[Stored items from a collection]
------------------------------------------------

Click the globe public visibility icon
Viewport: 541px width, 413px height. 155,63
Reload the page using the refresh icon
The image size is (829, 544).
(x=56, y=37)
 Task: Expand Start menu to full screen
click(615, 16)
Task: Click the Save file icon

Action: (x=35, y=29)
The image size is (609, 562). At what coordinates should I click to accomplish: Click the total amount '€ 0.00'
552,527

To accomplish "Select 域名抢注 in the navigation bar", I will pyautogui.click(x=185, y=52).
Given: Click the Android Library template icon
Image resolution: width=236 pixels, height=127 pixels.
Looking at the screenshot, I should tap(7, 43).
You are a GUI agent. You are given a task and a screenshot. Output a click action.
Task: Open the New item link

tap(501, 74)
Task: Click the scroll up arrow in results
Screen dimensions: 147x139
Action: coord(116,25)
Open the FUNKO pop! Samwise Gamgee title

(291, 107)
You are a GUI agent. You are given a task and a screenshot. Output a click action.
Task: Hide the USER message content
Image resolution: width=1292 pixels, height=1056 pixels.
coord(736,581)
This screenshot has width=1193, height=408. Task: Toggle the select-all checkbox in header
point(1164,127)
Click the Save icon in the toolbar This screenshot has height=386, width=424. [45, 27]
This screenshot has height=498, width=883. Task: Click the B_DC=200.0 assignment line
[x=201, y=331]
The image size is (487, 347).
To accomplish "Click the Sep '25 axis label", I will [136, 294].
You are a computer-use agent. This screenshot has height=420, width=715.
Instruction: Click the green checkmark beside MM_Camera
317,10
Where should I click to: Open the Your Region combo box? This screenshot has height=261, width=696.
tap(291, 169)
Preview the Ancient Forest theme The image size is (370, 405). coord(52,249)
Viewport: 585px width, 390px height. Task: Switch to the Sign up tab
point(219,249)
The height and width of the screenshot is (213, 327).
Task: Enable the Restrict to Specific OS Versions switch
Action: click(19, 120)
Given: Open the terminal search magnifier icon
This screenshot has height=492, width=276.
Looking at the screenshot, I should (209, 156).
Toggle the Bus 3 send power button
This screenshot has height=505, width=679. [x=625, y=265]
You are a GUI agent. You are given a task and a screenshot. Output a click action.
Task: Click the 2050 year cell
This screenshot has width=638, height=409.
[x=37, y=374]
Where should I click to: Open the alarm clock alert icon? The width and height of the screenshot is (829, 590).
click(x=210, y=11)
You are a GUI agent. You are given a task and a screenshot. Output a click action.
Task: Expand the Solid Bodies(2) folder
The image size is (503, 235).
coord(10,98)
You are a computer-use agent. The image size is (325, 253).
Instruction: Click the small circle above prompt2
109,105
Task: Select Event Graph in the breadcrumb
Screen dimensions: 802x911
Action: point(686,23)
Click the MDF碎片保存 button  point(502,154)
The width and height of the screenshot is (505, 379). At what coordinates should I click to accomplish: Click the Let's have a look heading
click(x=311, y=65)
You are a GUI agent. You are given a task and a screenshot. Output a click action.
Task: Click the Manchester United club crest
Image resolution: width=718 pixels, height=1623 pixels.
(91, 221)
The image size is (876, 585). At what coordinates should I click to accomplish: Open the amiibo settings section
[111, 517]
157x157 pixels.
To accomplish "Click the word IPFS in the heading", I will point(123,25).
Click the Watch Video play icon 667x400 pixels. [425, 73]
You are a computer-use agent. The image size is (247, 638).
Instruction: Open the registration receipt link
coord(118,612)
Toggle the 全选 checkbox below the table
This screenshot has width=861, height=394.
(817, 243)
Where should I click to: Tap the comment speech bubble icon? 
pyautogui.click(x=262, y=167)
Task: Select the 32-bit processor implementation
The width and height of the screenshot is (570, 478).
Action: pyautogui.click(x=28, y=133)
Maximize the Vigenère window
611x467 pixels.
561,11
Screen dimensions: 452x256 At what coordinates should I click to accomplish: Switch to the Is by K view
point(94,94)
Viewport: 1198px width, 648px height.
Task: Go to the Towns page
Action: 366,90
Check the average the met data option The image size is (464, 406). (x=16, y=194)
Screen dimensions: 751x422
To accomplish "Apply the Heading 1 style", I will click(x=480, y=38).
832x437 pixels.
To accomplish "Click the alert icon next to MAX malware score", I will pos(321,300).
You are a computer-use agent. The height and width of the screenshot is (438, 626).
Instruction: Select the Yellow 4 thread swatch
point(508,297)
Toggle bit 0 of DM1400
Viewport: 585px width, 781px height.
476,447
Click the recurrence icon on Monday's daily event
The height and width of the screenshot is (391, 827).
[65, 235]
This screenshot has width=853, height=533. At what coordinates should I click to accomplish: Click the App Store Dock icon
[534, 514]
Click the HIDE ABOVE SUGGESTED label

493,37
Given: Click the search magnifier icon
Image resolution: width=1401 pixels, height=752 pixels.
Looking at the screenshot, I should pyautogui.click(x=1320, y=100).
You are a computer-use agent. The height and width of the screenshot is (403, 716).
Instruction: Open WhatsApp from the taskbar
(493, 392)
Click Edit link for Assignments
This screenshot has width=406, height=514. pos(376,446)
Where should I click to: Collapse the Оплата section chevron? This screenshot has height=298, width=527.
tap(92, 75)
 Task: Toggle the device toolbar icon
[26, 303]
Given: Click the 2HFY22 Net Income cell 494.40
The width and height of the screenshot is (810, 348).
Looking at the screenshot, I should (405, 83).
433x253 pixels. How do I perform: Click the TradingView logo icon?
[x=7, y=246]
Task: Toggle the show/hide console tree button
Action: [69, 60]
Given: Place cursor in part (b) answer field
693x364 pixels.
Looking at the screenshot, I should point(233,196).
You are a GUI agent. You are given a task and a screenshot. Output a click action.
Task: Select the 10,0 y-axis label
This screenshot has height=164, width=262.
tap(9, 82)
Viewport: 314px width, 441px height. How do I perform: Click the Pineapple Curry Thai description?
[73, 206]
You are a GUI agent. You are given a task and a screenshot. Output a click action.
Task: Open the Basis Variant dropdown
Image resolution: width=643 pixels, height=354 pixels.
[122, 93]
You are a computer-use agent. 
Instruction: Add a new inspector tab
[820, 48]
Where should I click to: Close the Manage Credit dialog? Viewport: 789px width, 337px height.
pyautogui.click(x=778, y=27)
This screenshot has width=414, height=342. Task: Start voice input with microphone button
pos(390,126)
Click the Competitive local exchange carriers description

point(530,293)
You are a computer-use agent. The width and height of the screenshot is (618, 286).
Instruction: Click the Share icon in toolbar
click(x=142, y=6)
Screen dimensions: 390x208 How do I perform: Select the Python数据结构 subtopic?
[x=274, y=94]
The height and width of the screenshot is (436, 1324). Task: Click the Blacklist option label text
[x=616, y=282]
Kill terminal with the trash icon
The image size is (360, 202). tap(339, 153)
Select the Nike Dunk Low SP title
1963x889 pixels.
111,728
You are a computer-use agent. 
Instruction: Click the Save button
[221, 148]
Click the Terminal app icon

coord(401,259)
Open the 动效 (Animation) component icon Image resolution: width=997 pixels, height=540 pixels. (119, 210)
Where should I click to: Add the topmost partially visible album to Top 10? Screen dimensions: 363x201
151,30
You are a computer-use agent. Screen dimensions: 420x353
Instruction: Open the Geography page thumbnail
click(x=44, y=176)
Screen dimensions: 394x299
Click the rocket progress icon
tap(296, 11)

------------------------------------------------

* What to do
Beginning at the line above with "433x253 pixels. How" and finishing at the line with "Task: Select the 10,0 y-axis label", return each line exactly and return nothing else.

* Finished task
433x253 pixels. How do I perform: Click the TradingView logo icon?
[x=7, y=246]
Task: Toggle the show/hide console tree button
Action: [69, 60]
Given: Place cursor in part (b) answer field
693x364 pixels.
Looking at the screenshot, I should point(233,196).
You are a GUI agent. You are given a task and a screenshot. Output a click action.
Task: Select the 10,0 y-axis label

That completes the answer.